Erik Stevenson has played for four different teams over five seasons in his college career, but he will make his solo appearance in the NCAA Tournament today when his team takes on Maryland.
Stephenson began his professional career at Wichita State for two seasons before moving to Washington and then South Carolina. He then chose to use his senior year at West Virginia.
The senior guard was on his way to the Big Dance during his sophomore season at Wichita State but unfortunately the tournament was canceled due to the COVID-19 pandemic.
That alone hurt, but it hurt even more after moving home to Washington the following year and not coming close to qualifying for the event as one of the worst teams in college basketball.
“I was exciting because we won 5 games when I was in Washington. We went from 23 wins to 5 wins and you know how competitive it is to win. It was driving me crazy,” he said.
Last season at South Carolina, Stephenson had more success at 18-13, but his team wasn’t able to do enough to be included on the field. That made this year a do-or-die situation when it comes to being able to experience the rush of emotion that the NCAA tournament brings.
This was the whole season who chose to come to Morgantown in the first place and why he didn’t look at options outside of college basketball. Now, it’s time.
“Looks like I played a thousand college games. So, I mean, I had that feeling last year and that might be my last. But I’m back this year and I’m glad I’m going to finish my career where I want to be in the NCAA Tournament,” Stephenson said.
He was a big 12-conference third-team selection and a mix of ups and downs during his only year at West Virginia, but he’s playing his best basketball at the right time.

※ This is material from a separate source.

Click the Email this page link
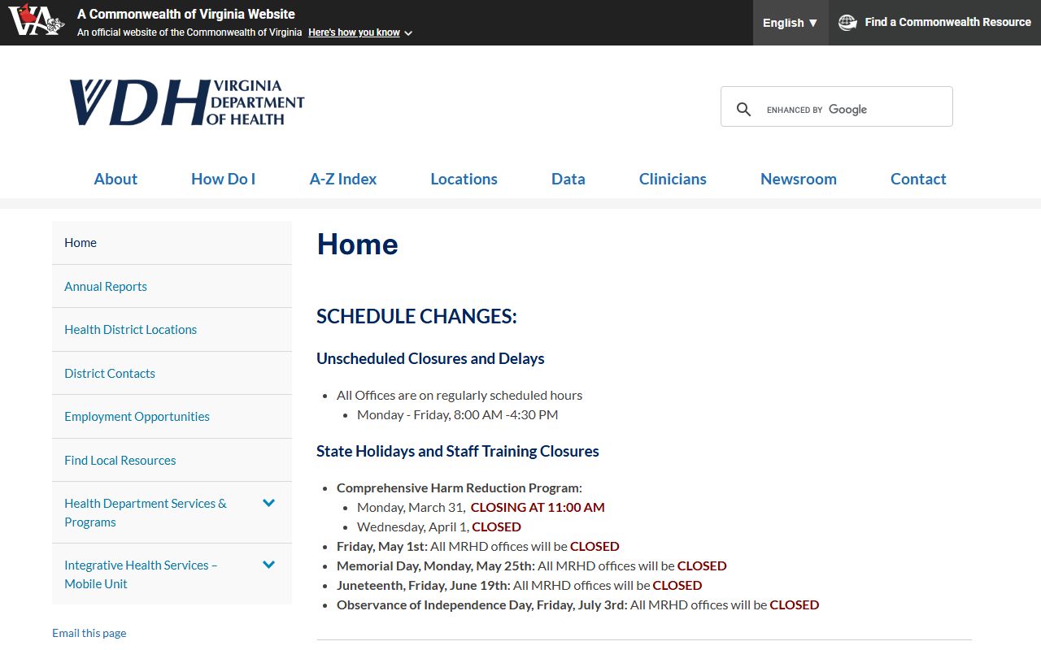 tap(89, 633)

Stephenson stretched to score 23 or more points in five straight games to finish the regular season making him one of only five players to do so in the history of the basketball program. It’s a list that includes Jerry West, Rod Thorne, Hot Rod Hundley, and Will Robinson for perspective.

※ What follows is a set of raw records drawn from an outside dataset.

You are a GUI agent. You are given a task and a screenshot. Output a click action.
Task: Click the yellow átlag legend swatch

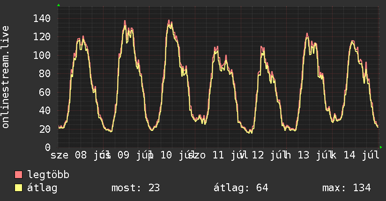(18, 188)
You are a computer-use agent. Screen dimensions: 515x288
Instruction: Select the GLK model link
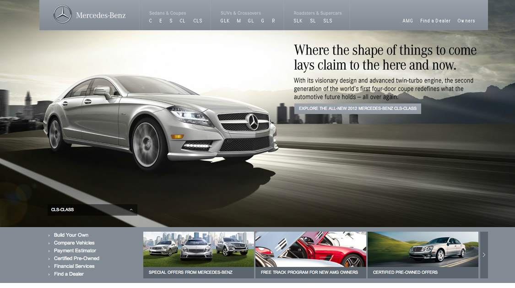[x=225, y=21]
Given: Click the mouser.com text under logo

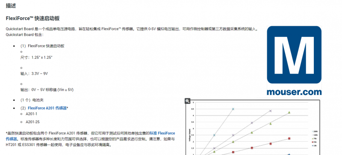Looking at the screenshot, I should tap(294, 92).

Now, Stephenson is hoping that translates into a big dance. Of course there will be a bit of a nerve wrack but that is where his experience comes into play.
“It’s hard to believe he played for the coaches he played for and the programs he played in and he didn’t play in the NCAA Tournament,” said Bob Huggins, head coach of the team.
At 15.5 points per game and shooting 38 percent from three, both career highs, Stevenson is hoping he can play his part in expanding his aim beyond just the first round. But the tough Terrapins are waiting on the other side in the 8/9 game and then probably #1 seed Alabama.
But his teammates have no doubt that Stevenson will be ready. As a standout guard, Keidrian Johnson said his backcourt teammate would hit the ball well inside Legacy Arena.
In large part because that’s exactly what he’s asked for since donning a West Virginia jersey.
“It’s the bright lights, it’s the NCAA tournament. Eric’s going to make a lot of putts,” Johnson said.
Time will tell if it will be enough for the mountaineers to continue dancing another day.